● **Your task**: Please write the next part of the Q&A notes on handling rejected test-suite submissions, starting right after their final sentence.

● **Extract provided**:
What is included in the rejection message?  What errata?  What exclusion?
A: I THINK this means that we may generate new "gray areas" for our list of
gray areas as we go along, but "errata" is a misnomer because only the WG
issues those. Furthermore, issuance of an erratum actually gives us a way
to include the test case, subject to filtering out at the final stage of
"rendering" a suite for a particular processor. Cris: call me if you want a
longer-winded description.

          - reject comment with advice to go to W3C if the submitter is not
convinced
[Q: What does this mean "reject comment"?  Who advises the submitter?
Convinced
of what?
A: This scenario begins when the submitter looks at our report and sees
that a particular case s/he submitted was excluded and writes in to ask
why. We (probably in the person of someone who reviewed the particular
case) responds to explain. The response includes reference to the W3C's
mail alias for questions about the spec.

          - forward to W3C for clarification
[Q: What is forwarded?  By whom?  Clarification of what?
A: We could ask our own questions, or a person whose case was rejected
might want to ask a question.

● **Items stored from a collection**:

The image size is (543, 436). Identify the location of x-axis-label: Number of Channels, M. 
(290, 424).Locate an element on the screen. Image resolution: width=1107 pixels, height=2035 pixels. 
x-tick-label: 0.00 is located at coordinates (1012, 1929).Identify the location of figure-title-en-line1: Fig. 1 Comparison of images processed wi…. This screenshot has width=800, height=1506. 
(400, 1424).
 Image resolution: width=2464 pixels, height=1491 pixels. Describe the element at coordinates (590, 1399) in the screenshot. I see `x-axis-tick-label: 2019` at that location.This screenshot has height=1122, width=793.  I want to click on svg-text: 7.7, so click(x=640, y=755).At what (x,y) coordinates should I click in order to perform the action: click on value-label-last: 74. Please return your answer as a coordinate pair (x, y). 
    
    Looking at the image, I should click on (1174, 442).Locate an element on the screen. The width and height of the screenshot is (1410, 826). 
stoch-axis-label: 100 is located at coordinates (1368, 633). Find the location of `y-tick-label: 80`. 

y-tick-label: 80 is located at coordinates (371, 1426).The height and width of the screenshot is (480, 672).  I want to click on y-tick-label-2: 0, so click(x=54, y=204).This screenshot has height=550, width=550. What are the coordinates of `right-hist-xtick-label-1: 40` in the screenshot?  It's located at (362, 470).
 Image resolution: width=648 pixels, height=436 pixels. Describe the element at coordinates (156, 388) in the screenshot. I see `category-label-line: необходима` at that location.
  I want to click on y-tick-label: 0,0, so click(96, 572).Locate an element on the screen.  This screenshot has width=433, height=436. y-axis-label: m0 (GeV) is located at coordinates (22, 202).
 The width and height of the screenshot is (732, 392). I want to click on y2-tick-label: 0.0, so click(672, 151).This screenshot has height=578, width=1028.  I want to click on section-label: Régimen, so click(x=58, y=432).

● **Expected output**:
      - accommodate external comment from the community at large
[Q: Who will make this accommodation?  How?  Comment on what?  Who is the
community-at-large (specifically)?
A: Judging by the indent level of this item, I believe that this refers
to our plan to publish the collected tests at the same time that we START
assigning them to reviewers. Thus, outside observers (lurkers on this
list) will know the starting point of our reviews. If they have any
comments, I suspect it will just be to urge rejection of particular cases.

[Q: What else should be included in the Review Policy?
A: Clear statement that we only use normative material from the W3C.

  3 - game plan for tests
Perhaps add that a person should not review tests they wrote.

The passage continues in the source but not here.